[Stored items]
═══

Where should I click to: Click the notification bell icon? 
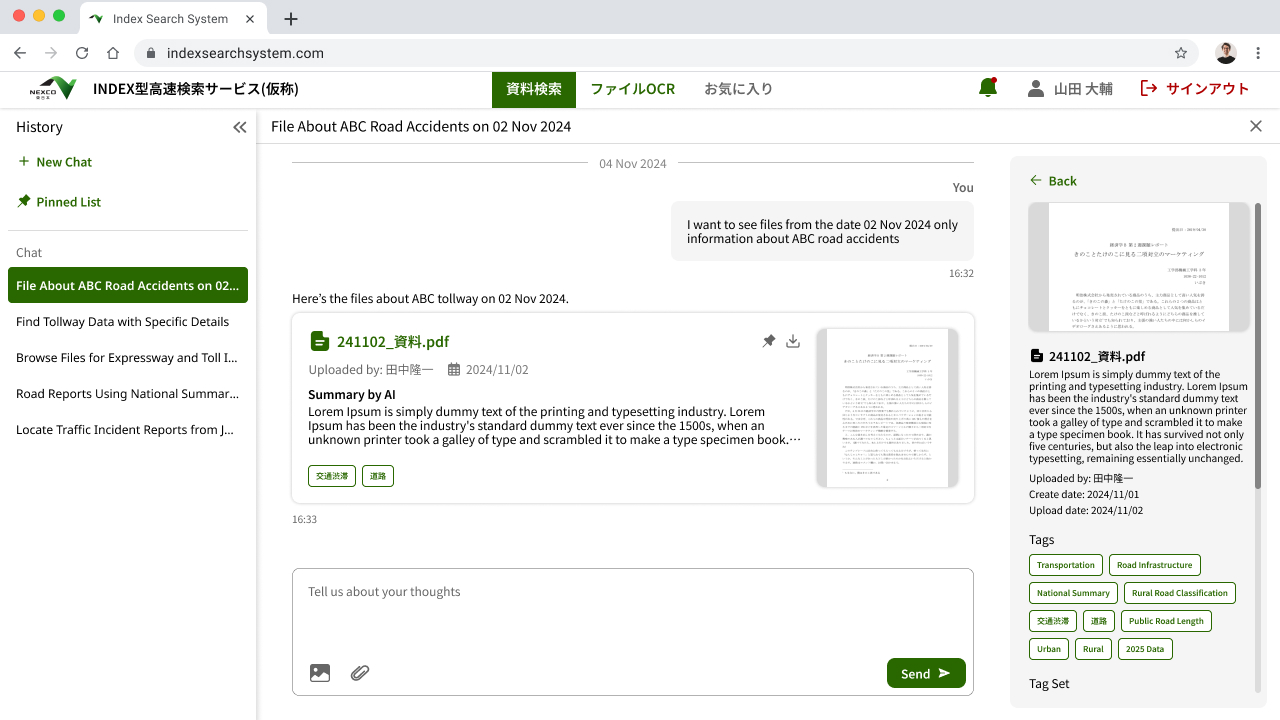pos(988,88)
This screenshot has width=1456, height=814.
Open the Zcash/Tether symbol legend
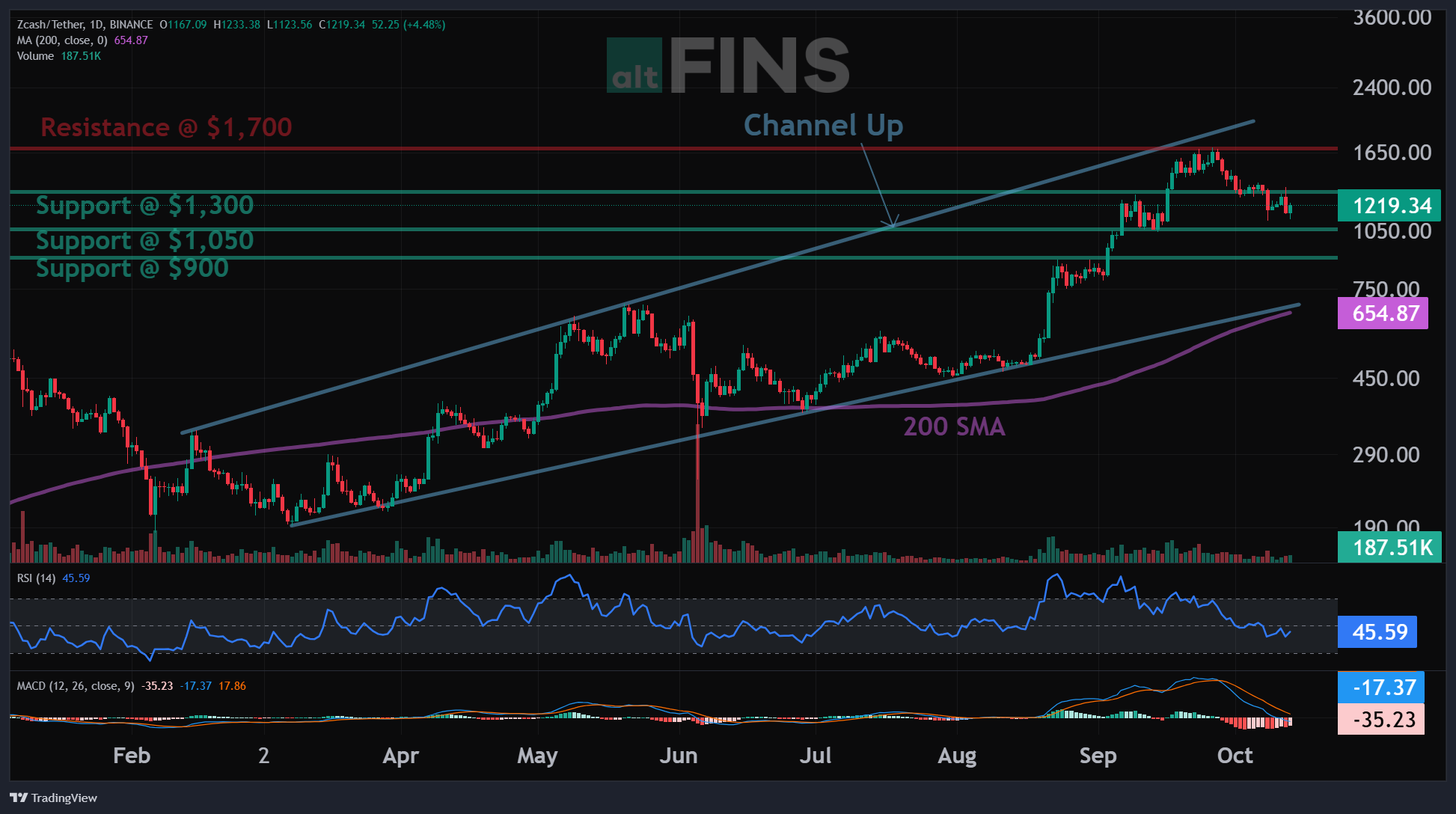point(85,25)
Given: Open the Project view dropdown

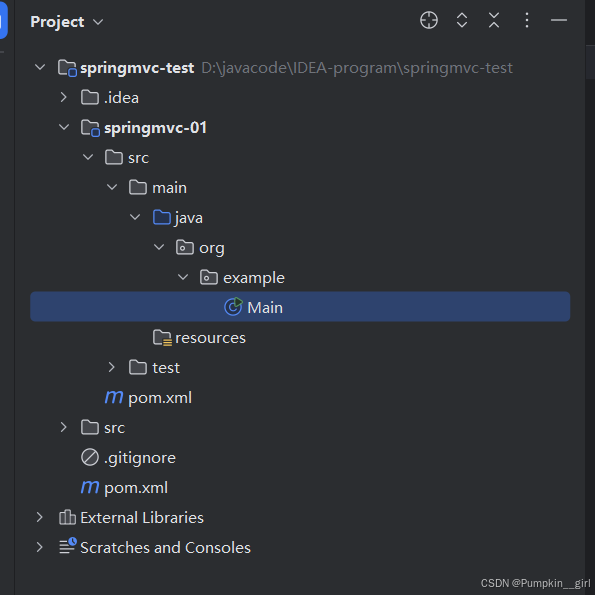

═══

Omitting all pictures, copy the preceding entries without any alteration.

Where should I click to: Click the notification bell icon? 
pos(988,88)
This screenshot has width=1456, height=814.
Open the Zcash/Tether symbol legend
point(85,25)
Given: Open the Project view dropdown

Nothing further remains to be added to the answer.